How does it work, and how can I best use it?
The SQM-l measures brightness in a 20° wide cone. If pointed at the zenith, it will measure the average sky brightness down to +80 degrees off the horizon in every direction. This is its strength and its weakness. It truly gives you an idea of how bright your ZENITH sky is. You can aim the unit at +40 degree altitude and not have the horizon cut off the light cone, giving a good reading. If you have more light pollution in one direction than another, the SQM-L can effectively measure the degree of it.
How accurate is it?
An ISTIL International report by Cinzano shows that it is very accurate. If you wish to convert to V magnitude (for certain magnitude comparisons), you have to subtract 0.17 magnitude from your reading (21.0 becomes 20.83), +/- 0.07 magnitudes. In Moonlit or light polluted skies, you'd subtract 0.11 magnitudes to yield the V magnitude (21.0 becomes 20.89) +/- 0.14 magnitudes.
More importantly, to convert to a point-source brightness, you need to add 0.3 magnitudes to the reading (21.0 becomes 21.3). This is the most important characteristic to remember when figuring out the NELM at your site.
Are there problems with the figures you get?
To a certain degree. A truly dark site with clouds (no light nearby to reflect from the clouds) will read darker than a site without clouds. The Milky Way overhead will add 0.1 to 0.2 magnitudes (read brighter, or a lesser number) to the brightness compared to a period on the same night when the Milky Way has rotated out of the way. Duh. Anyone could have told you that, because we all know the Milky Way makes the sky brighter at a dark site. This is probably a reason to note the magnitude measured on an hourly basis when using the meter, and noting where the Milky Way was in the sky.
Also, brightness does not equal transparency. I've measure nights of relative darkness that had more horizon extinction and muted Milky Way appearance than other nights of the same measured brightness. It's obvious that we need both darkness AND transparency (or Clarity, as I call it) in order to have superior views. But, in normal, slightly light-polluted sites, the presence of water vapor in the sky causes a general sky brightening and a diminution of transparency at the same time. In such sites, the measured brightness will more directly correspond to what you can see through a scope.
Any final comments?
I have found the SQM-L to be easy to use and its readings to correlate with my personal evaluations of the darkness of my observing site. The more of us who have and use one, the more information we will have about the nature and growth of lighting that surrounds us. Having objective measurement figures for a host of sites all over the world will allow us to more effectively target the sources of light pollution and to effectively avoid the worst of it when we travel to darker observing sites.
Uses:
- Find out how good the night or site REALLY is.

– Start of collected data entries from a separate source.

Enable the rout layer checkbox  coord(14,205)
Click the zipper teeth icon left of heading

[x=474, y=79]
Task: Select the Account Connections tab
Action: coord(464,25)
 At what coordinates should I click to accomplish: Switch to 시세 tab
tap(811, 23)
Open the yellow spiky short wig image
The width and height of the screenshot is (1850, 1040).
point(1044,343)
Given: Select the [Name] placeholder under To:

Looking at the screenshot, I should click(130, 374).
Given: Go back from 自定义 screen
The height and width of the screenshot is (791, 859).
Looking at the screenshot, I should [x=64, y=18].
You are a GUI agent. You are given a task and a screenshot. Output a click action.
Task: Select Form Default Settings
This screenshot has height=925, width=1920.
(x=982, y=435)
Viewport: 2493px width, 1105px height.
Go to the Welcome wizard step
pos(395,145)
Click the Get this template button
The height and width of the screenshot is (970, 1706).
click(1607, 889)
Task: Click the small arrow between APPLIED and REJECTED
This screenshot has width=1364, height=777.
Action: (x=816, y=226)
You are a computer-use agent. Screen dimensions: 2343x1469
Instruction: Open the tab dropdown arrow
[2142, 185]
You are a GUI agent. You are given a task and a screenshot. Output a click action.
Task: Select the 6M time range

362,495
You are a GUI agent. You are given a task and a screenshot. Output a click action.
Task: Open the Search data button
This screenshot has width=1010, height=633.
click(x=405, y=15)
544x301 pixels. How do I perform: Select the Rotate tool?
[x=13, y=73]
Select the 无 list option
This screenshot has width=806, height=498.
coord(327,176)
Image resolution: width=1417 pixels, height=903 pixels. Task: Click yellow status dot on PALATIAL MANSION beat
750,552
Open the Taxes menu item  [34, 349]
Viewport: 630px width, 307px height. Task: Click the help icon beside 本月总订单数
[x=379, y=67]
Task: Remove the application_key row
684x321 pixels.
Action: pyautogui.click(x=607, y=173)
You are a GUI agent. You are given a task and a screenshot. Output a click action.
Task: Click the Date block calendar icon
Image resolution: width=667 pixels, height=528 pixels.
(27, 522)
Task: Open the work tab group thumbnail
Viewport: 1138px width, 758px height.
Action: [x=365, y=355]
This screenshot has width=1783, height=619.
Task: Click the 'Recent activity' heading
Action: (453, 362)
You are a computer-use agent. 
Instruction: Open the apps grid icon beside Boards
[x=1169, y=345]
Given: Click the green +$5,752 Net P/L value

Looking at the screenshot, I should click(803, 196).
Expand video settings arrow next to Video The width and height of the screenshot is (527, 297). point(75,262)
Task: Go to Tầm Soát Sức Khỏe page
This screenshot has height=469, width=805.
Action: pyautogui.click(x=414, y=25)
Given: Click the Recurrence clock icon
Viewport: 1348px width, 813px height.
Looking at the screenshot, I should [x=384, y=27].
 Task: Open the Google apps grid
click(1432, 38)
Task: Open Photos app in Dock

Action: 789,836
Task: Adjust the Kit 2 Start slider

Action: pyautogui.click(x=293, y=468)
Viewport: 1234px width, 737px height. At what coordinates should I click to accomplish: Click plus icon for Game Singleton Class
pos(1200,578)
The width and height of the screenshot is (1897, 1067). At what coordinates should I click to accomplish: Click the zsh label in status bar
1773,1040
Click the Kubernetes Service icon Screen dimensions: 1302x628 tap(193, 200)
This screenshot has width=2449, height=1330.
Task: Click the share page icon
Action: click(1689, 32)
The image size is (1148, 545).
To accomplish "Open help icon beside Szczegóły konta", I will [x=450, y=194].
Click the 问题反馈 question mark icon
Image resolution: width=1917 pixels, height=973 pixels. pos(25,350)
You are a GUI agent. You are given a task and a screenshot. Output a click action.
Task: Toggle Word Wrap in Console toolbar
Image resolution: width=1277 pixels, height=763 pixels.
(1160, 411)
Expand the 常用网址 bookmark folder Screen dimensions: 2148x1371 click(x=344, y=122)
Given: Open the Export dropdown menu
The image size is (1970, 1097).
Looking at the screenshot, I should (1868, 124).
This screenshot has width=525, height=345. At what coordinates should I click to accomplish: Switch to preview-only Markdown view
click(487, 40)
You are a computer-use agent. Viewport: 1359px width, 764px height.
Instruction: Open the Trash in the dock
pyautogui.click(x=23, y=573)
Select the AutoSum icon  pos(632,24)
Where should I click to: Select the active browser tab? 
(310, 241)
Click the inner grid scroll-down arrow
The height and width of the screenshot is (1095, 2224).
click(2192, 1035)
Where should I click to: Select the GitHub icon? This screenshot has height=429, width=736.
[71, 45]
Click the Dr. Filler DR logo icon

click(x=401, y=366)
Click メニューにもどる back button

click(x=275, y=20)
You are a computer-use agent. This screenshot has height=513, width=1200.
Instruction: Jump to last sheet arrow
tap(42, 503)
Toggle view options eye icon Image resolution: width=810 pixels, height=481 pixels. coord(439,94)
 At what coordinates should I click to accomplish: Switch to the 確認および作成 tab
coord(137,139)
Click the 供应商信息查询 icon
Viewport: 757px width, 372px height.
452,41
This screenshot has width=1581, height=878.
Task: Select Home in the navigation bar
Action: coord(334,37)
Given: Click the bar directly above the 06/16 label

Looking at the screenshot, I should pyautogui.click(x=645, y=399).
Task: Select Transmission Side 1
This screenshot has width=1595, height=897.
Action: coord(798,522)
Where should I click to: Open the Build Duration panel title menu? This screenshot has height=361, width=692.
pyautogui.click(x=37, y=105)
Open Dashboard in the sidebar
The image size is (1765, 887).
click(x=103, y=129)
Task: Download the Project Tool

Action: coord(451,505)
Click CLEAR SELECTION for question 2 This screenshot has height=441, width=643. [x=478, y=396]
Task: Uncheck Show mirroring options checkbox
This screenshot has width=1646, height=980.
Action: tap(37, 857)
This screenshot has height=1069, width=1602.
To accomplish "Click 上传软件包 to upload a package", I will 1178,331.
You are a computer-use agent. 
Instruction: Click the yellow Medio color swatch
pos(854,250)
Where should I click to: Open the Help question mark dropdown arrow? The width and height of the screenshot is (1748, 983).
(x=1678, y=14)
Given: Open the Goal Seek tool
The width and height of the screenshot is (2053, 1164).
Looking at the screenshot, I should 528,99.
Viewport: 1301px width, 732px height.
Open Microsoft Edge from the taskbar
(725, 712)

- Compare the sky brightness at different sites quantitatively.
- Document the evolution of light pollution in your area.
- Set planetarium dome illumination to mimic the skies people are likely to experience elsewhere in the city.
- Monitor sky brightness through the night, night-to-night, and year-to-year.
- Determine which nights show the greatest promise for finding the 'faintest fuzzies'!
- Calibrate the effect of sky brightness on qualitative measures such as the Bortle Scale.
- Investigate how sky brightness correlates with the solar cycle and month-to-month sunspot activity.
- Help provide local ground truth for future sky brightness prediction with the Clear Sky Chart.
- CCD users can make a correlation between the SQM reading and when the background reaches some ADC level.